(Dataset records)
──────────────────────────────

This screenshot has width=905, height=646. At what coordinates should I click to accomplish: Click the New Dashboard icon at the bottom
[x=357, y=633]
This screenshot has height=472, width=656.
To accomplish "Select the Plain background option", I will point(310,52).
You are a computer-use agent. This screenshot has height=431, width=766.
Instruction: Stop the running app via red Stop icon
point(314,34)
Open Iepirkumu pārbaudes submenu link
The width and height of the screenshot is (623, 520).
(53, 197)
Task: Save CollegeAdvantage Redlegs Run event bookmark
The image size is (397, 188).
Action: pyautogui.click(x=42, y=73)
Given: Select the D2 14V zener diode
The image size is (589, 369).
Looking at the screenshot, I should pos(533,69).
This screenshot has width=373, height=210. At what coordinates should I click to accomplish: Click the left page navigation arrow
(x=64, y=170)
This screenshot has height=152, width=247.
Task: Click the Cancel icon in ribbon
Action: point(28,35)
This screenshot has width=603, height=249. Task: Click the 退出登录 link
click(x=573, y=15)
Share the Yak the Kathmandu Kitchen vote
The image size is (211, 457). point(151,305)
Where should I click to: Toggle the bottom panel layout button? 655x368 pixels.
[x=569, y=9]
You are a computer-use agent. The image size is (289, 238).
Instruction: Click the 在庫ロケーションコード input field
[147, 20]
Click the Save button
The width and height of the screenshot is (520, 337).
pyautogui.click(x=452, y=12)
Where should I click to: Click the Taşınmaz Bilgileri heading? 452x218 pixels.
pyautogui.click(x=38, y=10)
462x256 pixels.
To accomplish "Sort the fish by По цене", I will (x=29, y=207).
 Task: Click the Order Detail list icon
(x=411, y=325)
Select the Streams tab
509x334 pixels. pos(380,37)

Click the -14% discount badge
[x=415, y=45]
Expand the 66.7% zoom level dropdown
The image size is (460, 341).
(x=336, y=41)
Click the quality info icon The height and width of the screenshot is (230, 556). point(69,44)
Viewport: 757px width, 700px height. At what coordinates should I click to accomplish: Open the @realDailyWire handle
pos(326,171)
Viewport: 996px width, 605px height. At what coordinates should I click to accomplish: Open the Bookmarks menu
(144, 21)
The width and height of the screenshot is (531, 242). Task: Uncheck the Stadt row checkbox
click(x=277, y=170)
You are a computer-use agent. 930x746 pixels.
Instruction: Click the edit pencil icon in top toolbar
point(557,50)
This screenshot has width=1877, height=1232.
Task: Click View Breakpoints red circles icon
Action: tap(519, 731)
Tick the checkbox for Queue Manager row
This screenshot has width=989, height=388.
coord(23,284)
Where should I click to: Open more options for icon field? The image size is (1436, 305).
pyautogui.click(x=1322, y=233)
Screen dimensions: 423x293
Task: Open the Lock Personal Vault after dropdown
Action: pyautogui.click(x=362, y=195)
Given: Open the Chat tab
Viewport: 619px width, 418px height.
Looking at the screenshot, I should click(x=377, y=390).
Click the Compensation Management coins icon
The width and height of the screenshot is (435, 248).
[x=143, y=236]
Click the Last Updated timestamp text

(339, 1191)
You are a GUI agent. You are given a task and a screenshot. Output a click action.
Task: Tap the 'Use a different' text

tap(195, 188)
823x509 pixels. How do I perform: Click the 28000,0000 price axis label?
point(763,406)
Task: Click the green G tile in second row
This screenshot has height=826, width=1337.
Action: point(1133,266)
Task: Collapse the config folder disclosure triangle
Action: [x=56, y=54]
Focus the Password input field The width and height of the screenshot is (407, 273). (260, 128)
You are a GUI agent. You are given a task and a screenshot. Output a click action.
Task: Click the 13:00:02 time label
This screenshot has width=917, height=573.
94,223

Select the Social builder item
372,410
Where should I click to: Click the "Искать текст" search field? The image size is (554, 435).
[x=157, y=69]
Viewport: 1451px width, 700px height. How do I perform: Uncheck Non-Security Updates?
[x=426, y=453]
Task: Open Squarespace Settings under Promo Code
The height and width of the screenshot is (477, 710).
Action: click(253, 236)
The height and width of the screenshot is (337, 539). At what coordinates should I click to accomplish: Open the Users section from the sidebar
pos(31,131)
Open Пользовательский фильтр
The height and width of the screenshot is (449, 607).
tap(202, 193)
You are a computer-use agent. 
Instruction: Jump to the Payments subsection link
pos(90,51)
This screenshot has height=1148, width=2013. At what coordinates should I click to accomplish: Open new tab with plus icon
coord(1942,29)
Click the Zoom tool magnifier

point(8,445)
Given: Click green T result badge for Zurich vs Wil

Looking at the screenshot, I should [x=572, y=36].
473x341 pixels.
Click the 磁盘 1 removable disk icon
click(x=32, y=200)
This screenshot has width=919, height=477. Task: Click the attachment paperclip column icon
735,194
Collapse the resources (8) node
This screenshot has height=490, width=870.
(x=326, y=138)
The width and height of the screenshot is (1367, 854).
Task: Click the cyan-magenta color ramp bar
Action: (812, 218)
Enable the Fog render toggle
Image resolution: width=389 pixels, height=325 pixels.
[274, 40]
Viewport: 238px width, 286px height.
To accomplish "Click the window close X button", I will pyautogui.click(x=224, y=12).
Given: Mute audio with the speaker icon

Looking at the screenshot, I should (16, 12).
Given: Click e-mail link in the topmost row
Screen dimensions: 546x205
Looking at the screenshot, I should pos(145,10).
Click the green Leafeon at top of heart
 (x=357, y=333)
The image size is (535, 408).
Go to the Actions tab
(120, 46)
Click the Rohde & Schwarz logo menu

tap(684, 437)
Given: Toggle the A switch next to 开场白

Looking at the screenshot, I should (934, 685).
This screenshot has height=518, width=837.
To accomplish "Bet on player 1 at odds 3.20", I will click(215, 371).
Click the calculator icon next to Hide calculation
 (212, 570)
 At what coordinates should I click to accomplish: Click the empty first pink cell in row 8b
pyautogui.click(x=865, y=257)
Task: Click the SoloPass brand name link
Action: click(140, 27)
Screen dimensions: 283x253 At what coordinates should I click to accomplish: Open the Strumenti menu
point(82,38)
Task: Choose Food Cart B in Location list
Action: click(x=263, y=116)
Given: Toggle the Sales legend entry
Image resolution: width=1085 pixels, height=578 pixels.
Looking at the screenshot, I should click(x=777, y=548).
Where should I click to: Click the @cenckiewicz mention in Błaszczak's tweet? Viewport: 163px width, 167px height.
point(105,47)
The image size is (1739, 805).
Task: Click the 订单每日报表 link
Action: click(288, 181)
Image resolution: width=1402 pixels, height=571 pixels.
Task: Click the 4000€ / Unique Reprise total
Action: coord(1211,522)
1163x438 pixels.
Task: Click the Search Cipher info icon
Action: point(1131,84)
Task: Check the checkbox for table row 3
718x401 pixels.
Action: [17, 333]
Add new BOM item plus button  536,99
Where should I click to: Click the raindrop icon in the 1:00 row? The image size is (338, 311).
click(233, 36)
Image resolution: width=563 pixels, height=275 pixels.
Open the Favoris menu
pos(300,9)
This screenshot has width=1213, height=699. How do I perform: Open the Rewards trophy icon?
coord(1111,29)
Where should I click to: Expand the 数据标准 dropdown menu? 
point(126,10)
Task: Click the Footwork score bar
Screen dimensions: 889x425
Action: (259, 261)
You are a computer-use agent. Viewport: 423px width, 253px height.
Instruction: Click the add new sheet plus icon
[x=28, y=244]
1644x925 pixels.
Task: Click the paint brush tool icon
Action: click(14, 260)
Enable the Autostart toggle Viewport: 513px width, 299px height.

──────────────────────────────

> Stated task
Rewrite the material above, substituting "Goal" for every "Instruction" and changing nothing else.

> Task answer
This screenshot has width=905, height=646. At what coordinates should I click to accomplish: Click the New Dashboard icon at the bottom
[x=357, y=633]
This screenshot has height=472, width=656.
To accomplish "Select the Plain background option", I will point(310,52).
You are a computer-use agent. This screenshot has height=431, width=766.
Goal: Stop the running app via red Stop icon
point(314,34)
Open Iepirkumu pārbaudes submenu link
The width and height of the screenshot is (623, 520).
(53, 197)
Task: Save CollegeAdvantage Redlegs Run event bookmark
The image size is (397, 188).
Action: pyautogui.click(x=42, y=73)
Given: Select the D2 14V zener diode
The image size is (589, 369).
Looking at the screenshot, I should pos(533,69).
This screenshot has width=373, height=210. At what coordinates should I click to accomplish: Click the left page navigation arrow
(x=64, y=170)
This screenshot has height=152, width=247.
Task: Click the Cancel icon in ribbon
Action: point(28,35)
This screenshot has width=603, height=249. Task: Click the 退出登录 link
click(x=573, y=15)
Share the Yak the Kathmandu Kitchen vote
The image size is (211, 457). point(151,305)
Where should I click to: Toggle the bottom panel layout button? 655x368 pixels.
[x=569, y=9]
You are a computer-use agent. The image size is (289, 238).
Goal: Click the 在庫ロケーションコード input field
[147, 20]
Click the Save button
The width and height of the screenshot is (520, 337).
pyautogui.click(x=452, y=12)
Where should I click to: Click the Taşınmaz Bilgileri heading? 452x218 pixels.
pyautogui.click(x=38, y=10)
462x256 pixels.
To accomplish "Sort the fish by По цене", I will (x=29, y=207).
 Task: Click the Order Detail list icon
(x=411, y=325)
Select the Streams tab
509x334 pixels. pos(380,37)

Click the -14% discount badge
[x=415, y=45]
Expand the 66.7% zoom level dropdown
The image size is (460, 341).
(x=336, y=41)
Click the quality info icon The height and width of the screenshot is (230, 556). point(69,44)
Viewport: 757px width, 700px height. At what coordinates should I click to accomplish: Open the @realDailyWire handle
pos(326,171)
Viewport: 996px width, 605px height. At what coordinates should I click to accomplish: Open the Bookmarks menu
(144, 21)
The width and height of the screenshot is (531, 242). Task: Uncheck the Stadt row checkbox
click(x=277, y=170)
You are a computer-use agent. 930x746 pixels.
Goal: Click the edit pencil icon in top toolbar
point(557,50)
This screenshot has width=1877, height=1232.
Task: Click View Breakpoints red circles icon
Action: tap(519, 731)
Tick the checkbox for Queue Manager row
This screenshot has width=989, height=388.
coord(23,284)
Where should I click to: Open more options for icon field? The image size is (1436, 305).
pyautogui.click(x=1322, y=233)
Screen dimensions: 423x293
Task: Open the Lock Personal Vault after dropdown
Action: pyautogui.click(x=362, y=195)
Given: Open the Chat tab
Viewport: 619px width, 418px height.
Looking at the screenshot, I should click(x=377, y=390).
Click the Compensation Management coins icon
The width and height of the screenshot is (435, 248).
[x=143, y=236]
Click the Last Updated timestamp text

(339, 1191)
You are a GUI agent. You are given a task and a screenshot. Output a click action.
Task: Tap the 'Use a different' text

tap(195, 188)
823x509 pixels. How do I perform: Click the 28000,0000 price axis label?
point(763,406)
Task: Click the green G tile in second row
This screenshot has height=826, width=1337.
Action: point(1133,266)
Task: Collapse the config folder disclosure triangle
Action: [x=56, y=54]
Focus the Password input field The width and height of the screenshot is (407, 273). (260, 128)
You are a GUI agent. You are given a task and a screenshot. Output a click action.
Task: Click the 13:00:02 time label
This screenshot has width=917, height=573.
94,223

Select the Social builder item
372,410
Where should I click to: Click the "Искать текст" search field? The image size is (554, 435).
[x=157, y=69]
Viewport: 1451px width, 700px height. How do I perform: Uncheck Non-Security Updates?
[x=426, y=453]
Task: Open Squarespace Settings under Promo Code
The height and width of the screenshot is (477, 710).
Action: click(253, 236)
The height and width of the screenshot is (337, 539). At what coordinates should I click to accomplish: Open the Users section from the sidebar
pos(31,131)
Open Пользовательский фильтр
The height and width of the screenshot is (449, 607).
tap(202, 193)
You are a computer-use agent. 
Goal: Jump to the Payments subsection link
pos(90,51)
This screenshot has height=1148, width=2013. At what coordinates should I click to accomplish: Open new tab with plus icon
coord(1942,29)
Click the Zoom tool magnifier

point(8,445)
Given: Click green T result badge for Zurich vs Wil

Looking at the screenshot, I should [x=572, y=36].
473x341 pixels.
Click the 磁盘 1 removable disk icon
click(x=32, y=200)
This screenshot has width=919, height=477. Task: Click the attachment paperclip column icon
735,194
Collapse the resources (8) node
This screenshot has height=490, width=870.
(x=326, y=138)
The width and height of the screenshot is (1367, 854).
Task: Click the cyan-magenta color ramp bar
Action: (812, 218)
Enable the Fog render toggle
Image resolution: width=389 pixels, height=325 pixels.
[274, 40]
Viewport: 238px width, 286px height.
To accomplish "Click the window close X button", I will pyautogui.click(x=224, y=12).
Given: Mute audio with the speaker icon

Looking at the screenshot, I should (16, 12).
Given: Click e-mail link in the topmost row
Screen dimensions: 546x205
Looking at the screenshot, I should pos(145,10).
Click the green Leafeon at top of heart
 (x=357, y=333)
The image size is (535, 408).
Go to the Actions tab
(120, 46)
Click the Rohde & Schwarz logo menu

tap(684, 437)
Given: Toggle the A switch next to 开场白

Looking at the screenshot, I should (934, 685).
This screenshot has height=518, width=837.
To accomplish "Bet on player 1 at odds 3.20", I will click(215, 371).
Click the calculator icon next to Hide calculation
 (212, 570)
 At what coordinates should I click to accomplish: Click the empty first pink cell in row 8b
pyautogui.click(x=865, y=257)
Task: Click the SoloPass brand name link
Action: click(140, 27)
Screen dimensions: 283x253 At what coordinates should I click to accomplish: Open the Strumenti menu
point(82,38)
Task: Choose Food Cart B in Location list
Action: click(x=263, y=116)
Given: Toggle the Sales legend entry
Image resolution: width=1085 pixels, height=578 pixels.
Looking at the screenshot, I should click(x=777, y=548).
Where should I click to: Click the @cenckiewicz mention in Błaszczak's tweet? Viewport: 163px width, 167px height.
point(105,47)
The image size is (1739, 805).
Task: Click the 订单每日报表 link
Action: click(288, 181)
Image resolution: width=1402 pixels, height=571 pixels.
Task: Click the 4000€ / Unique Reprise total
Action: coord(1211,522)
1163x438 pixels.
Task: Click the Search Cipher info icon
Action: point(1131,84)
Task: Check the checkbox for table row 3
718x401 pixels.
Action: [17, 333]
Add new BOM item plus button  536,99
Where should I click to: Click the raindrop icon in the 1:00 row? The image size is (338, 311).
click(233, 36)
Image resolution: width=563 pixels, height=275 pixels.
Open the Favoris menu
pos(300,9)
This screenshot has width=1213, height=699. How do I perform: Open the Rewards trophy icon?
coord(1111,29)
Where should I click to: Expand the 数据标准 dropdown menu? 
point(126,10)
Task: Click the Footwork score bar
Screen dimensions: 889x425
Action: (259, 261)
You are a computer-use agent. Viewport: 423px width, 253px height.
Goal: Click the add new sheet plus icon
[x=28, y=244]
1644x925 pixels.
Task: Click the paint brush tool icon
Action: click(14, 260)
Enable the Autostart toggle Viewport: 513px width, 299px height.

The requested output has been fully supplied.